PROMPT: Of the entries below, return exactly those lines that fall between the one containing "At what coordinates should I click to accomplish: Open the list" and the one containing "This screenshot has height=1063, width=1889.", the two end lines included.
|---|
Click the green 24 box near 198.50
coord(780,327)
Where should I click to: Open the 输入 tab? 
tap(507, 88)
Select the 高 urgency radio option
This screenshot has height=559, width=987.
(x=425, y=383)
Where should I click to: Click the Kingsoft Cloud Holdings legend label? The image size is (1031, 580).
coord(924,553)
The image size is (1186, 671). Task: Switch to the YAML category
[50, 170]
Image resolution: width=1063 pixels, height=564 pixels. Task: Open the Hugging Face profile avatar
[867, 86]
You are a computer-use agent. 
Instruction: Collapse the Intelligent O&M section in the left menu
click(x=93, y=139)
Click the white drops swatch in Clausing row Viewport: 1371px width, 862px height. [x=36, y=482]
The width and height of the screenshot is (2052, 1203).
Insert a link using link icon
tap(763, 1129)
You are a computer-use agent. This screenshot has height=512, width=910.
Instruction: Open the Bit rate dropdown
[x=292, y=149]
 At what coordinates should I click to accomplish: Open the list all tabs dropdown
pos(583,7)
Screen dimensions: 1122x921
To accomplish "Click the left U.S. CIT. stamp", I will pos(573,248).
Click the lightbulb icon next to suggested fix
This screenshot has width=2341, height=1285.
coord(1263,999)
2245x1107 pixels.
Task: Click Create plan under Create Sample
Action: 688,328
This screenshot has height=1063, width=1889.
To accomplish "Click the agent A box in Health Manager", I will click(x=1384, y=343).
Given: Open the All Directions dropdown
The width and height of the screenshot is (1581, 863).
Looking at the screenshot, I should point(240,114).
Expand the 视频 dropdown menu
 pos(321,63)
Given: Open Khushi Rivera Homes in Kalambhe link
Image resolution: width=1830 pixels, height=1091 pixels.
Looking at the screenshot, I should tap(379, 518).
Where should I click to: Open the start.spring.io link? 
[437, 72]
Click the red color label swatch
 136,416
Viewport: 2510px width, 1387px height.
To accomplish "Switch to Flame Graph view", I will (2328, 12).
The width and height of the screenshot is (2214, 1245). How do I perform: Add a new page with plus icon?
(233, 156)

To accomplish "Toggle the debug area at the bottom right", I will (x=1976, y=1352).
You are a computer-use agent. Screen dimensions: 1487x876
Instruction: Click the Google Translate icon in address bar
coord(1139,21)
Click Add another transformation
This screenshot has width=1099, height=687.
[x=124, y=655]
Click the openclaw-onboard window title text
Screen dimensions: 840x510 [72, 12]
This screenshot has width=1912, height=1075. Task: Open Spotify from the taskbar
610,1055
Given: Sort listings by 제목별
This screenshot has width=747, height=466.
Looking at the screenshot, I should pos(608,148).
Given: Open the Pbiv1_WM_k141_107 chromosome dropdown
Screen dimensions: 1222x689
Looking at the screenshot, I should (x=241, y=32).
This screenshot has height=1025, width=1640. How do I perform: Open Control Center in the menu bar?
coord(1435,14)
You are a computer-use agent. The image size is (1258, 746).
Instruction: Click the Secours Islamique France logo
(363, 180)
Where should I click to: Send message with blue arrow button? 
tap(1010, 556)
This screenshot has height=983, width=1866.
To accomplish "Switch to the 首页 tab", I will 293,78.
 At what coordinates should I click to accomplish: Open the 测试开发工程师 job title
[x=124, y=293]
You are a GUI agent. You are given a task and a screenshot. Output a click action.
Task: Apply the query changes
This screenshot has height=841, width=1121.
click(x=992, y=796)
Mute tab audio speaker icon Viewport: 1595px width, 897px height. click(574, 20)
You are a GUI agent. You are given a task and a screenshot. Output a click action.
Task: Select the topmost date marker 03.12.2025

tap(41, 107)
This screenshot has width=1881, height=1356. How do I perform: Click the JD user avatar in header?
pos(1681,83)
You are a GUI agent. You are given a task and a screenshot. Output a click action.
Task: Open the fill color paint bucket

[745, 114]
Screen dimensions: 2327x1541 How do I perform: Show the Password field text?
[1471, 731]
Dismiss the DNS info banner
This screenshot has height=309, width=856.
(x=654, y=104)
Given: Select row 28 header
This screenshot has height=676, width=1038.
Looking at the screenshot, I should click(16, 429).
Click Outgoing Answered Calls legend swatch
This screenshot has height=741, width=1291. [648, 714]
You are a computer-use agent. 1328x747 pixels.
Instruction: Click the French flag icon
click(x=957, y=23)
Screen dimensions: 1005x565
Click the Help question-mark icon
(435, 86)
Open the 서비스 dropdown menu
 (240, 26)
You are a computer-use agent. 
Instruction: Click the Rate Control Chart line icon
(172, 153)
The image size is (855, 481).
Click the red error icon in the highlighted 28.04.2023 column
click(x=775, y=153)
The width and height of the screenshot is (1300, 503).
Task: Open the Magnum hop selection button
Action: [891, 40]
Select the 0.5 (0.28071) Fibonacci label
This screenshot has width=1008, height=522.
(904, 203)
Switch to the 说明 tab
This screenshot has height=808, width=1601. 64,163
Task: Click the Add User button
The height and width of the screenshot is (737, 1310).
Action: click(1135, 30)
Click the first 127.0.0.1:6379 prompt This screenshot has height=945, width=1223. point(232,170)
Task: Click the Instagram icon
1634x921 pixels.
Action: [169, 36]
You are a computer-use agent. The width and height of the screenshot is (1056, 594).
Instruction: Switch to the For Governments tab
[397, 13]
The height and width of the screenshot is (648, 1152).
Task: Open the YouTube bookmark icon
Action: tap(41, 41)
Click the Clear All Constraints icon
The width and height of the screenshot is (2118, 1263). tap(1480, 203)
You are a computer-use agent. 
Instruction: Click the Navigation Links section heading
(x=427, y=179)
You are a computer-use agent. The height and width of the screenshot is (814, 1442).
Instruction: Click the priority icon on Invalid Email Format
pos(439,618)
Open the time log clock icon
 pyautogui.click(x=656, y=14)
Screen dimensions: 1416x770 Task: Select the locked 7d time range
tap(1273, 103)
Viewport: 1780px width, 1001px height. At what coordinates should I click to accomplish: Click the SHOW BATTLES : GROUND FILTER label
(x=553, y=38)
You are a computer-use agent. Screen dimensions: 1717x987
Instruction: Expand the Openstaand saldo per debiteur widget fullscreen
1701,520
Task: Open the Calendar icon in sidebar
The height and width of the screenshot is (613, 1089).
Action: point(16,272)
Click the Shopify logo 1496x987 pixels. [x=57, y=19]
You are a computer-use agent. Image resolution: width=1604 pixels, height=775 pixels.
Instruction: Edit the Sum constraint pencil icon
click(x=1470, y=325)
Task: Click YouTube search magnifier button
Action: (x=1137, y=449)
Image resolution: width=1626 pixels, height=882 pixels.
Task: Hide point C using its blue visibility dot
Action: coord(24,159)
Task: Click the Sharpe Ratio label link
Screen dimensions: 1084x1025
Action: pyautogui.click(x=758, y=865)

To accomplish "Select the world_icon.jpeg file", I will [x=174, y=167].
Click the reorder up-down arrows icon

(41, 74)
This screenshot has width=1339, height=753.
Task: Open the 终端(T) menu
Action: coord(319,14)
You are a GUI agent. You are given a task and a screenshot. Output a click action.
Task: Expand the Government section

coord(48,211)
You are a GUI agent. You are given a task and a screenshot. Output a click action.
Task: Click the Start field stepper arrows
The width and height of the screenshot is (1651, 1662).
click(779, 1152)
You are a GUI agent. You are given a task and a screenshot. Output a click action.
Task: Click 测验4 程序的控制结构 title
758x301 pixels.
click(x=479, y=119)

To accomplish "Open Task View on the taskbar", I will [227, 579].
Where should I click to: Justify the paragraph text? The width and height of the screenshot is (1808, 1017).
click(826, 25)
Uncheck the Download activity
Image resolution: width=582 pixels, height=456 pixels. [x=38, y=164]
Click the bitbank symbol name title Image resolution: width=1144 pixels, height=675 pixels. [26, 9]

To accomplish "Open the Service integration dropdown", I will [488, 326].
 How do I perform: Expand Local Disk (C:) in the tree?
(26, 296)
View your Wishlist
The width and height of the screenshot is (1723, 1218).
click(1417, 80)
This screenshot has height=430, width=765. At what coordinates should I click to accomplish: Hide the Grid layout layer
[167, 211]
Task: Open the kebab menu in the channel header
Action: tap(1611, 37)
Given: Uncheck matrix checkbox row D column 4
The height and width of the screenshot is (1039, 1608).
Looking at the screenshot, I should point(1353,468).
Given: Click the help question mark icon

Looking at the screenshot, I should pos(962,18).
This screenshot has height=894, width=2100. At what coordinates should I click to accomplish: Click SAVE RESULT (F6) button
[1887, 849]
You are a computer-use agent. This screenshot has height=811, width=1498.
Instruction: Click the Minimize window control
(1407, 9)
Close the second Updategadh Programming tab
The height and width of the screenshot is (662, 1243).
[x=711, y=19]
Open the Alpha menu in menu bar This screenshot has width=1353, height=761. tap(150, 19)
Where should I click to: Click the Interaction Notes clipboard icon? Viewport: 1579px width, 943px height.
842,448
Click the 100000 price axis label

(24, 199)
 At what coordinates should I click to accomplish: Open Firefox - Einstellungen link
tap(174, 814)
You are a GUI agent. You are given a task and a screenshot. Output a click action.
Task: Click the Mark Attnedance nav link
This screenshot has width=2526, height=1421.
|---|
RESPONSE TO THIS EXERCISE:
 At what coordinates should I click to accomplish: Open the list all tabs dropdown
pos(583,7)
Screen dimensions: 1122x921
To accomplish "Click the left U.S. CIT. stamp", I will pos(573,248).
Click the lightbulb icon next to suggested fix
This screenshot has width=2341, height=1285.
coord(1263,999)
2245x1107 pixels.
Task: Click Create plan under Create Sample
Action: 688,328
This screenshot has height=1063, width=1889.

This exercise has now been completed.